Diet and Exercise

RECIPE: White Beans and Kale Gratin


Small white beans and red kale come together in a simple, easy-to-make gratin seasoned with extra virgin olive oil, garlic and red pepper flakes.

Ingredients

For the Beans and Greens

  • 1 ½ cups small white beans
  • ¼ teaspoon baking soda
  • 2 tablespoons extra virgin olive oil
  • 2 cloves garlic (sliced thin)
  • ½ teaspoon crushed red pepper flakes
  • 1 bunch curly kale (trimmed)
  • 1 ½ cups bone broth
  • 1 teaspoon finely ground real salt

For the Crumb

  • 1 tablespoon extra virgin olive oil
  • 1 cup bread crumbs
  • 1 teaspoon onion powder
  • ½ teaspoon garlic powder
  • ½ teaspoon finely ground real salt
  • 2 ounces Parmesan cheese (finely grated)

Instructions

  1. Scoop beans into a mixing bowl with a tight-fitting lid, cover with warm water by two inches, and stir in the baking soda. Allow the beans to soak at least 12-18 hours. Drain them and rinse them well.
  2. Dump beans into a stock pot with a heavy bottom, cover them with water, and bring them to a boil over high heat. Immediately reduce the heat to medium-low and simmer until tender and cooked through, about 90 minutes. Drain.
  3. Heat the oven to 400°F.
  4. While the beans simmer, warm 2 TBSP olive oil in an oven-proof skillet over medium-high heat. Drop in the garlic and red chile flakes, allowing garlic to sizzle in the olive oil until it releases its fragrance, about 2 minutes.
  5. Turn down the heat to medium, and stir in the kale, sautéing continuously until slightly wilted, about 2 more minutes.
  6. Stir in the broth, and let kale cook in the hot broth until wilted and tender. Stir in the beans and 1 tsp of salt. Turn off the heat.
  7. Warm 1 TBSP of olive oil in a separate skillet, and then stir in the breadcrumbs, onion and garlic powders and ½ tsp. sea salt. Toast the seasoned breadcrumbs, stirring continuously to prevent scorching, until amber brown.
  8. Sprinkle breadcrumbs over the beans and kale, and then top with Parmesan cheese.
  9. Transfer to the oven and bake for 15-20 minutes, or until the crust becomes crispy. Serve warm.

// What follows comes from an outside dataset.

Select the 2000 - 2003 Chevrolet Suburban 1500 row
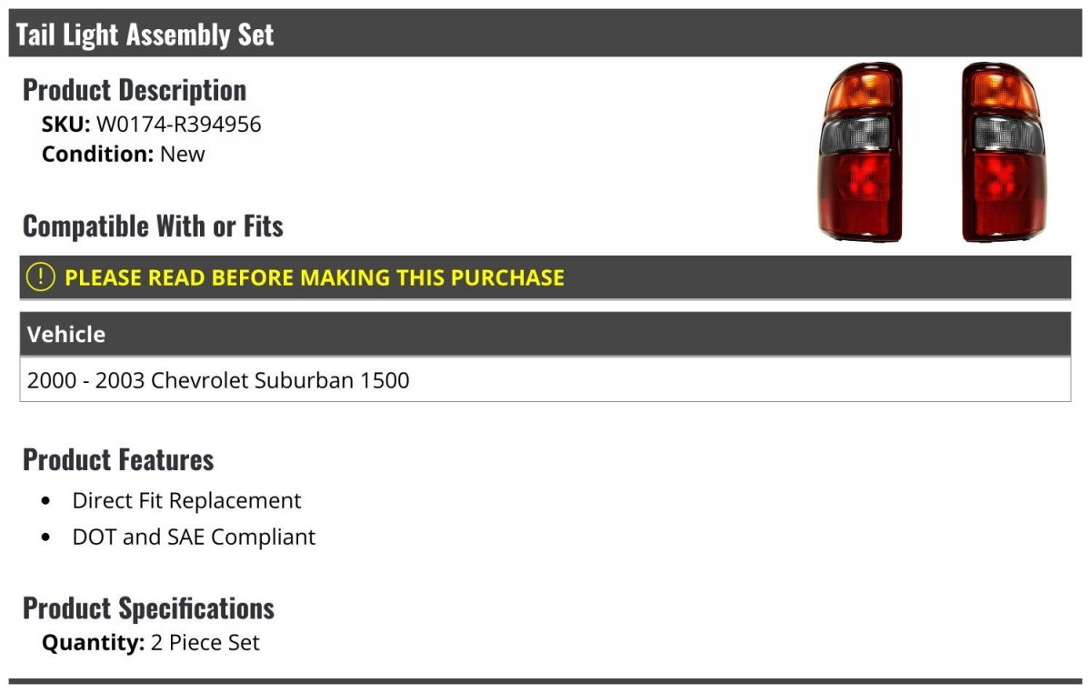 pyautogui.click(x=546, y=379)
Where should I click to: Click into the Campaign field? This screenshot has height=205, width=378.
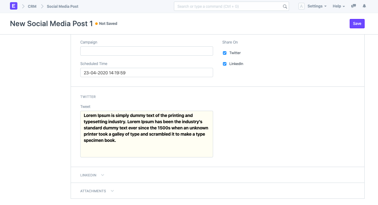pos(147,51)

Soak your Beans for Better Nutrition

Beans benefit from soaking in hot water which makes them easier to digest and quicker to cook; even more, it makes their minerals more bioavailable and more easily absorbed.  Soaking beans helps them to release raffinose, a type of carbohydrate that can cause digestive upset and gas.

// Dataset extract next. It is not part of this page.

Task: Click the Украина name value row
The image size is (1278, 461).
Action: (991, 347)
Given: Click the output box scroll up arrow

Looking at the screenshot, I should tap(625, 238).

Soaking also activates enzymes held within beans that deactivate food phytate, a natural component of beans that binds up minerals and prevents their full absorption. When you soak your beans, all those minerals that were previously bound by food phytate become a much more readily absorbed by your body – making beans all that much more nutritious.